A prospective study from the LEAP group (Bosse 2001) used five injury severity scoring systems (MESS, LSI, PSI>>) to prospectively evaluate 556 patients with lower extremity injuries. At six months from the time of injury 407 patients remained in the limb salvage group. They found that each scoring system was highly specific for amputation, but not sensitive. They concluded that a low score could be used to predict a limb salvage patient, but that a high score could not be used to predict the need for an amputation. This study was not included in the references for the CPG as it did not assess difference in outcomes, however, is relevant to the use of lower extremity injury severity scores at time of injury. While the panel agrees these scores should not be used to guide treatment, they can be useful when used in a descriptive manner and to provide a framework when discussing treatment options with the patient and family.
The same group (Ly, 2008) prospectively evaluated the same five scoring systems to predict outcome following limb salvage using the Sickness Impact Profile (SIP) at 6 months and 2 years after injury. They found that none of the scores were predictive of either the SIP at 6 and 24 months or of the change in SIP between 6 and 24 months. They concluded that these scoring systems should not be used to predict functional outcome following successful limb salvage in patients who sustain a high energy lower-extremity trauma.
A study of 155 military patients with type III open tibia fractures reported that 110 patients underwent successful limb salvage and 45 eventually required amputation. The average MESS scores for these two cohorts were 5.3 and 5.8, respectively; more importantly, MESS scores demonstrated specificity of 87.8% for predicating amputation, but a sensitivity of only 35% and positive predictive value of only 50% for scores ≥7. The authors concluded that MESS scores were neither adequately “sensitive nor accurate for predicting amputation” (Sheean 2014).
BENEFITS & HARMS:
Given that lower extremity scores have not been shown to predict outcomes or the need for amputation or limb salvage, the benefit of implementing this recommendation will be that fewer patients will receive an upfront amputation based on a high extremity specific score such as the MESS or LSI. This should reduce the number of unnecessary amputations.

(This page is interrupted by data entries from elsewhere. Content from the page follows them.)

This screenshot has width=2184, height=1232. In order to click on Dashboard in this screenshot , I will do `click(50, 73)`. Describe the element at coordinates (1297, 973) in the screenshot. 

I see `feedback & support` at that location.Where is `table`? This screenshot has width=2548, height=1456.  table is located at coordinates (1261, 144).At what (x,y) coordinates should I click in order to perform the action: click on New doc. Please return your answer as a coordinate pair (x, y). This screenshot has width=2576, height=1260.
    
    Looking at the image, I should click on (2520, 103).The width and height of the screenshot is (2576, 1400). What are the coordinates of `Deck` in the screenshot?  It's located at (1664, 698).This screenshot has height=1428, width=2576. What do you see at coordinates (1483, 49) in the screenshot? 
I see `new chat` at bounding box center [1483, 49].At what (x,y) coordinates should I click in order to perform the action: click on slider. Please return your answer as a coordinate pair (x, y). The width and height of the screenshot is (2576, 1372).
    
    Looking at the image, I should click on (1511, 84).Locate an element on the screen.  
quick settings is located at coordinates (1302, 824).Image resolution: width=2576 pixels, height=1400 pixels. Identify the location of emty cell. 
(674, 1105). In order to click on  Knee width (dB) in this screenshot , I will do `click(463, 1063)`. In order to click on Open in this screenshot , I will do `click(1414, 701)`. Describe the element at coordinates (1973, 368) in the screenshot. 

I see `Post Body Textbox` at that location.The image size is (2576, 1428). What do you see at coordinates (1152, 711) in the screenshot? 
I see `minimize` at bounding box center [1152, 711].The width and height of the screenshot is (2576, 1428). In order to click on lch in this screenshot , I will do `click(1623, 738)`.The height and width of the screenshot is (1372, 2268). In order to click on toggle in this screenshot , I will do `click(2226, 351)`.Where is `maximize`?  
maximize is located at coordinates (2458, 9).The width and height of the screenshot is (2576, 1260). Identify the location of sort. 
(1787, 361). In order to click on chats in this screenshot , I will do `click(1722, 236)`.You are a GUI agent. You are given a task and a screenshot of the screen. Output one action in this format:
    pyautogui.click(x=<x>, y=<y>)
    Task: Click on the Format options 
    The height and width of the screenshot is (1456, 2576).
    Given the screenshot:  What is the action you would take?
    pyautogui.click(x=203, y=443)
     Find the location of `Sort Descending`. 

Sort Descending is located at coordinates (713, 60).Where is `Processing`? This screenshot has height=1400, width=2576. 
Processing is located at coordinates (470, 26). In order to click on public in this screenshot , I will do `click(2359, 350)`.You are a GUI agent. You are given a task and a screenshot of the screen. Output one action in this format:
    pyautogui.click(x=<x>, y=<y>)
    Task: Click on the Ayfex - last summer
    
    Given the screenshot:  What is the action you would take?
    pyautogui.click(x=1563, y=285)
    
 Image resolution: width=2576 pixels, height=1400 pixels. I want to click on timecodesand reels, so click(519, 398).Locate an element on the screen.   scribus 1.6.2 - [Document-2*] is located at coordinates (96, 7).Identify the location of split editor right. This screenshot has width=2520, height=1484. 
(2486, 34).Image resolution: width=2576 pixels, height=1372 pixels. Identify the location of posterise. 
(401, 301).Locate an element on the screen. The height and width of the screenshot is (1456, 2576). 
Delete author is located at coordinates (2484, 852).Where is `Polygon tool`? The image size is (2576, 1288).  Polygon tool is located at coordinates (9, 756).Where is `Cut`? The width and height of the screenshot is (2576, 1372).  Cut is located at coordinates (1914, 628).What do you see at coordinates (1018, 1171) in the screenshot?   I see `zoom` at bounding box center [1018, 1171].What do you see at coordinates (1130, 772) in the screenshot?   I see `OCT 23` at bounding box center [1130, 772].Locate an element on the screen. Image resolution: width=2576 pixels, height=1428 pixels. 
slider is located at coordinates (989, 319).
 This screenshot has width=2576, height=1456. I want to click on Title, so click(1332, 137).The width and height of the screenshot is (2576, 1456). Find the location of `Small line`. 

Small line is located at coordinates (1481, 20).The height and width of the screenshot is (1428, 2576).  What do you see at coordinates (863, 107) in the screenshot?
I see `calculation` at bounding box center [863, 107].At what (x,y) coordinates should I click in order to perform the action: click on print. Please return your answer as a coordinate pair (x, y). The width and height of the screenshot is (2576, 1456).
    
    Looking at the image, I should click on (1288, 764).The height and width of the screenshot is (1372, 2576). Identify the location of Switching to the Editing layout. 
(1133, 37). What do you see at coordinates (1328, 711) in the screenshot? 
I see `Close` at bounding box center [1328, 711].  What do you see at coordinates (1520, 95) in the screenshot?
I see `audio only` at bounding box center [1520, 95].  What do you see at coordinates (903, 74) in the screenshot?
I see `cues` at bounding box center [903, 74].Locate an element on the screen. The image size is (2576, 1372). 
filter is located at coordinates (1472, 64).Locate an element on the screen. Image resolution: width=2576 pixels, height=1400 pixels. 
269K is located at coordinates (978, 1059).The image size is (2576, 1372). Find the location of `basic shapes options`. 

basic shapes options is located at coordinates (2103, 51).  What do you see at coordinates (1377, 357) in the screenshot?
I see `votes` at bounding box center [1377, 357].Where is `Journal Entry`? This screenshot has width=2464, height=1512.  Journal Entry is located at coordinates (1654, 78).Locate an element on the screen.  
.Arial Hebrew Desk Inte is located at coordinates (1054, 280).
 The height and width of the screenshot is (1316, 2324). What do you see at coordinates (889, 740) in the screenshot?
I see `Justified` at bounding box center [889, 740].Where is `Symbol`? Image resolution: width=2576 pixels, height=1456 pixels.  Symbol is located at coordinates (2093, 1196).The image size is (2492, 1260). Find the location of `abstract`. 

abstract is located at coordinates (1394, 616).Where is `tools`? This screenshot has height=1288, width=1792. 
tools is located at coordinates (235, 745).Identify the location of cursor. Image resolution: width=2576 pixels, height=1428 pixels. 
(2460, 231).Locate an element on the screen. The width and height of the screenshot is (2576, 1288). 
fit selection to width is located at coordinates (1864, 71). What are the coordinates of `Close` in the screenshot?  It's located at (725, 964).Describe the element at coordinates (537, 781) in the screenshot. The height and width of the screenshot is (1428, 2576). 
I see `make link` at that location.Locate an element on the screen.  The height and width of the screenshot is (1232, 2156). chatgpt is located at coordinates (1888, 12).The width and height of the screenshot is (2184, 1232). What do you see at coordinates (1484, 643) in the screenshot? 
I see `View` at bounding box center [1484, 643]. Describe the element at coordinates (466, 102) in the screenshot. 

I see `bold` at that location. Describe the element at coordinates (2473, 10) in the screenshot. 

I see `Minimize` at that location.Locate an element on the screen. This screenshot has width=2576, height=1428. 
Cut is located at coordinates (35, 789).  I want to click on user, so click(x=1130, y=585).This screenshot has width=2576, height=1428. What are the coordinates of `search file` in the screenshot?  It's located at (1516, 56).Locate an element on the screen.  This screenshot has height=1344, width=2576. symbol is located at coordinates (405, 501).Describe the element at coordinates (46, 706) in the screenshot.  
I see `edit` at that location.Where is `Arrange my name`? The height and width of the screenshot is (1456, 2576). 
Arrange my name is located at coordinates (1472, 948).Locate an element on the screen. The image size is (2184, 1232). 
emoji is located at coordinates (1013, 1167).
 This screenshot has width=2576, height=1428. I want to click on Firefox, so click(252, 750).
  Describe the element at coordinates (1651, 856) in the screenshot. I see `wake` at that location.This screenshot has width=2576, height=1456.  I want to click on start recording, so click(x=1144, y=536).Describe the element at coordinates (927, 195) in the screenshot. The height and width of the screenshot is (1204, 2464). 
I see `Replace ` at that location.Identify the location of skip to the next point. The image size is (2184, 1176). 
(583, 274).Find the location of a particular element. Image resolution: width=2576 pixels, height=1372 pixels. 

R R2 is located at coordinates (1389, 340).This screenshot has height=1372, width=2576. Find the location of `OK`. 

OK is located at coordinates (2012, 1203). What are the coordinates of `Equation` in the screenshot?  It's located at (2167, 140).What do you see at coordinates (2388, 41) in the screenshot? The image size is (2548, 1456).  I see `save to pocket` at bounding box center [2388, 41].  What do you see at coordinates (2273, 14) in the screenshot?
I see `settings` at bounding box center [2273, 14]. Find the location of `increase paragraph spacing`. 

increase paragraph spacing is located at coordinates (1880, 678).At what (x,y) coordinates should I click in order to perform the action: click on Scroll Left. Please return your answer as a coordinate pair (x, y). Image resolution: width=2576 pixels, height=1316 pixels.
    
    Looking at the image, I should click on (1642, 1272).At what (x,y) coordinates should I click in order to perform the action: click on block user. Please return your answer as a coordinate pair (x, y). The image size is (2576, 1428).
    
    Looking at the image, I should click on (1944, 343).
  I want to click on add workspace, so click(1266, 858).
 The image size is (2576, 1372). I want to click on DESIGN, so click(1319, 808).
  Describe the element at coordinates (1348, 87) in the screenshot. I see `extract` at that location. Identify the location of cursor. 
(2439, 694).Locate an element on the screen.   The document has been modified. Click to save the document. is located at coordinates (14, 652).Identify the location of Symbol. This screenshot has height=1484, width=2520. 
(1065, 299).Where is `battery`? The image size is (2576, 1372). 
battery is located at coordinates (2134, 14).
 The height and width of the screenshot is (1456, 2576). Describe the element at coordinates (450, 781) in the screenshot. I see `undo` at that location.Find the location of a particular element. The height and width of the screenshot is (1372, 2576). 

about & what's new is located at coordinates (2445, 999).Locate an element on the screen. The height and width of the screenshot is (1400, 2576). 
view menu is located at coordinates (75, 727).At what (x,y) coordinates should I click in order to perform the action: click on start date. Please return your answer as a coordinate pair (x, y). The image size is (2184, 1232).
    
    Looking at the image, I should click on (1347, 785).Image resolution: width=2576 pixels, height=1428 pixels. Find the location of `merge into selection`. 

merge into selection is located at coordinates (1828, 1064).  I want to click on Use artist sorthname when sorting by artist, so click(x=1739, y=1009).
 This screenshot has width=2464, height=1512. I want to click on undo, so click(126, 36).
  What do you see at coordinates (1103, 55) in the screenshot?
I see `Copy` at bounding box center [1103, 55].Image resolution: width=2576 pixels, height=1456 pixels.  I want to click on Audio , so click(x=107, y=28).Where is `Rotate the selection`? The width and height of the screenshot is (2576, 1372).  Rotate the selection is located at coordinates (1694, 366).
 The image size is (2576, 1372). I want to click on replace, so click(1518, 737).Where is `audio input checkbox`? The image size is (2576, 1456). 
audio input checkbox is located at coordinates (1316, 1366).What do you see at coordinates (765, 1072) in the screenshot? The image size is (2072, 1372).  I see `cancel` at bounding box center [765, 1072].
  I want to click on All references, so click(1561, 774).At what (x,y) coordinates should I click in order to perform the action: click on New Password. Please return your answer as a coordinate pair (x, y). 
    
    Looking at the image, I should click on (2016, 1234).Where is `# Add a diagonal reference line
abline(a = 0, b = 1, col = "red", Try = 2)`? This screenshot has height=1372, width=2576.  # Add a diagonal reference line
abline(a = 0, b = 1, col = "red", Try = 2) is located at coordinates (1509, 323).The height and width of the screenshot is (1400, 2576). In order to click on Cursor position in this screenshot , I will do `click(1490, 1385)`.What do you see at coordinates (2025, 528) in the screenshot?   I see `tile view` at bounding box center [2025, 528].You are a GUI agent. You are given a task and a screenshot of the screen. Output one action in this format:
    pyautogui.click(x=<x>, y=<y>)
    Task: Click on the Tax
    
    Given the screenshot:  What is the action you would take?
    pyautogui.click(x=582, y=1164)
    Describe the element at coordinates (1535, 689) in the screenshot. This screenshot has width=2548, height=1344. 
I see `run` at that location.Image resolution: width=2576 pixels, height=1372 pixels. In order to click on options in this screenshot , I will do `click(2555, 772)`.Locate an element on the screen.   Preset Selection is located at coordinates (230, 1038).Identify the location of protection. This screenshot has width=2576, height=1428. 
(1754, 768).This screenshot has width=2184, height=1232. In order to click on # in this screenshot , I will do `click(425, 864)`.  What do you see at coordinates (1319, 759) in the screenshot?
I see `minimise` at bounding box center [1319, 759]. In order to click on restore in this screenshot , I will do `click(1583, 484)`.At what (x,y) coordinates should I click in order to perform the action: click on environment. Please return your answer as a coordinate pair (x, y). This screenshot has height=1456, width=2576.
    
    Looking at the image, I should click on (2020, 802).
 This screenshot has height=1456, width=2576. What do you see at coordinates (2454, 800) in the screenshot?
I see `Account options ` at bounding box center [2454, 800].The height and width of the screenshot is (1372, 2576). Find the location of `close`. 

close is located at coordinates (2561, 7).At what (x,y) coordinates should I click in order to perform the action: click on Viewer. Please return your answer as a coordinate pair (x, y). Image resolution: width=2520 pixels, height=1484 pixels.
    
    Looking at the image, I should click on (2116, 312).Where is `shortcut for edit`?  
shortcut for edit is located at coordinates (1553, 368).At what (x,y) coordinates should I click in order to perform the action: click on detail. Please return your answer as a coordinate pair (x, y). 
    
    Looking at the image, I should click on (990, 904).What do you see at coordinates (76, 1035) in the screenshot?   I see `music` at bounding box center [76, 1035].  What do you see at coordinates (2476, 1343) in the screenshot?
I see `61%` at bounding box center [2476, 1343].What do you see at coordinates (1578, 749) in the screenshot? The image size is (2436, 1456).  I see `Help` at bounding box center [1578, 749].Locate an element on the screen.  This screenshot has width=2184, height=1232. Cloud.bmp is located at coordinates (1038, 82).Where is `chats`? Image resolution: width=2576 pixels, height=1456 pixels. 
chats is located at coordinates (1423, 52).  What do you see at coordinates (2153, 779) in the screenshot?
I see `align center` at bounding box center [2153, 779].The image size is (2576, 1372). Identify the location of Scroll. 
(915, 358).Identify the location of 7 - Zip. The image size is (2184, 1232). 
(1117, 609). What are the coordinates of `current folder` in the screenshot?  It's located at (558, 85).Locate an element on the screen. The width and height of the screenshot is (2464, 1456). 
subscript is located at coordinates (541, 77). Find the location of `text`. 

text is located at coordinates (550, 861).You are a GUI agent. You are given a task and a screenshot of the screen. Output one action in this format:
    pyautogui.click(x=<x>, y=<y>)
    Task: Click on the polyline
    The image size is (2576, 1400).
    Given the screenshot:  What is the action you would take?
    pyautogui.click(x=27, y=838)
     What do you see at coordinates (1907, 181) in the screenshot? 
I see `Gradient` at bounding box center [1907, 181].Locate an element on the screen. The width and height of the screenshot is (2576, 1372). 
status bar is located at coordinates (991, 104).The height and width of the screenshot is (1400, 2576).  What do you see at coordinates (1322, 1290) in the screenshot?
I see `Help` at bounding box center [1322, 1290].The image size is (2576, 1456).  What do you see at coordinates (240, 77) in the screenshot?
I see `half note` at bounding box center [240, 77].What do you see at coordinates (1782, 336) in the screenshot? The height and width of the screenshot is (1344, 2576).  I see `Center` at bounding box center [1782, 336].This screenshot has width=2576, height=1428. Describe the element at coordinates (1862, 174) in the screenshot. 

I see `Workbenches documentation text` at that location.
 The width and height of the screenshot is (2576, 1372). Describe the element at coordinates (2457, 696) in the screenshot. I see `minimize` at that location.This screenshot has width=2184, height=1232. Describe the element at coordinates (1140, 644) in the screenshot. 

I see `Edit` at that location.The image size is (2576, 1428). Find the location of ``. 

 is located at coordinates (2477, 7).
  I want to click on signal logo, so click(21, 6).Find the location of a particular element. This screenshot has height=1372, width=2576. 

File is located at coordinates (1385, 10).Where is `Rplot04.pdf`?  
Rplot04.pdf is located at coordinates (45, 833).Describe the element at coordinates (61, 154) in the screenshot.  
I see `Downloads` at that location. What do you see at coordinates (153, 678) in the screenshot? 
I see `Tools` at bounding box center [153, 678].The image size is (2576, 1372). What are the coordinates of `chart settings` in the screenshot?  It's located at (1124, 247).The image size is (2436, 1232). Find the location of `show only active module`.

It is possible that a patient with a high MESS, LSI or PSI score may ultimately require an amputation due to other factors and each patient should be evaluated on a case by case basis.
Priority outcomes include preventing unnecessary amputations based on tools that have been shown to have a low sensitivity to predict need for amputation.
COST EFFECTIVENESS/RESOURCE UTILIZATION:
As an independent factor, there is no direct impact on cost effectiveness/resource utilization.
Developing a more sophisticated tool for surgeons that incorporates available patient characteristics that has a better sensitivity and specificity in identifying patients who would benefit from an immediate amputation using the body of research from the LEAP studies.
Additional Rationale References:
- Bosse, M.J., MacKenzie, E.J.,Kellam, J.F., et. al. A Prospective Evaluation of the Clinical Utility of the Lower-Extremity Injury-Severity Scores. J Bone Joint Surg Am. 2001; 83(1):3-14.
- Sheean, A.J., Krueger, C.A., Napierala, M.A., Stinner, D.J., Hsu, J.R. Evaluation of the Mangled Extremity Severity Score in Combat-Related Type III Open Tibia Fracture. J Orthop Trauma. 2014; 28(9):523-6.
*Strength of Recommendation: Moderate (upgraded) Evidence from two or more “Moderate” quality studies with consistent findings, or evidence from a single “High” quality study for recommending for or against the intervention. Also requires no or only minor concerns addressed in the EtD framework.